Last week, I saw the film I Am , which I highly recommend. It was made by the film maker Tom Shadyac , who had directed Ace Ventura, Pet Detective and a few other early Jim Carey movies. Shadyac had a near-death experience from a bicycle accident, and after his recovery decided to change his life. He set off with a film crew to talk to some of the world’s most prominent scientists, humanitarians, and philosophers. He asked the questions, “What’s wrong with the world?” and “What can we do about it?” He reviews research—fascinating to me—that emotion has an effect far greater and more mysterious than previously believed. Emotion is radiated from us in such a way that it can affect the electrical conductivity of yogurt and can cause huge random-number generating machines to begin to spew out numbers that are no longer random. It is as if we were each walking radio towers, constantly broadcasting emotional energy to the world.

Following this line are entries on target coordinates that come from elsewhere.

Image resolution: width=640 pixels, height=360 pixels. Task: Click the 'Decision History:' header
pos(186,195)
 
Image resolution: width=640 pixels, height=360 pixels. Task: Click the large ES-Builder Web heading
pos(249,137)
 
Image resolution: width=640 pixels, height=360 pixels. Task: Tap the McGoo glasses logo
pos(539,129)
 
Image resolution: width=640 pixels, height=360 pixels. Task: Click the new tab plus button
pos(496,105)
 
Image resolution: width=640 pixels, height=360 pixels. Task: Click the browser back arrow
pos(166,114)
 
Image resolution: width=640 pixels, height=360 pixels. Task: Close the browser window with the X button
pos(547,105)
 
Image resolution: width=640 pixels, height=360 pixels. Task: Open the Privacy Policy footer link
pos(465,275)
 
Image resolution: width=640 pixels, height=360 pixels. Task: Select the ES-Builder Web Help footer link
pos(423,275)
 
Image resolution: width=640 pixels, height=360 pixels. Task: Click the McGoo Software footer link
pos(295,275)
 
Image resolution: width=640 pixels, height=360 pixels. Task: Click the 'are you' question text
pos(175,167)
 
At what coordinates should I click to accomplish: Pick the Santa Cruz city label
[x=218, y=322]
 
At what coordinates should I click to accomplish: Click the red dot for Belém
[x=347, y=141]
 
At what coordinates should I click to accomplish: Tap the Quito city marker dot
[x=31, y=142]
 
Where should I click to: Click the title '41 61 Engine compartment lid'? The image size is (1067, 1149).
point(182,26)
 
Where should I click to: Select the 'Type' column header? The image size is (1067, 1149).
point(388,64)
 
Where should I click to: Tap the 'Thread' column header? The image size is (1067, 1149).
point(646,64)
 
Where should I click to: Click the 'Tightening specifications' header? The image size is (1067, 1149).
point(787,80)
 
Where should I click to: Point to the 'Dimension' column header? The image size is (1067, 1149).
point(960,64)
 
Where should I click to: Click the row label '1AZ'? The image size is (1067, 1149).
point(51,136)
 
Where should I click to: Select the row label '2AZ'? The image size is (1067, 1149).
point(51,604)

What this means to me is that the seismic shifts of emotion that happened on my training and your training can indeed initiate changes in the universe. But the training by itself is not enough, in my opinion. I am broadcasting on both shadow and gold frequencies. Part of me is still bent on serving the immediate needs of my ego at the cost of the world.
There is a well-known story among the native Americans. A Cherokee grandfather was talking with his grandson. “In the world there is a battle between two wolves. One wolf is the wolf of selfishness, meanness, and darkness. The other wolf is the wolf of love, kindness and light. They are fighting all the time.” The boy thought about this, then asked, “Grandfather, which wolf will win?” The old man answered, “The one you feed.”
We know this story—it is the battle between golden mission and shadow’s mission, happening all the time. The shadow is alive and well, thank you. It gets up every morning with renewed energy and starts to work, plans out its day. It is relentless and opportunistic, and not easily discouraged. If I do what comes easily or naturally, what happens is probably the shadow’s mission, I am probably feeding the dark wolf. I need an unflinching and persistent commitment to mission because my shadow doesn’t take days off, it’s like one of those radio stations with 24-hour programming. I need to make the decision, every day, to create a world of purpose.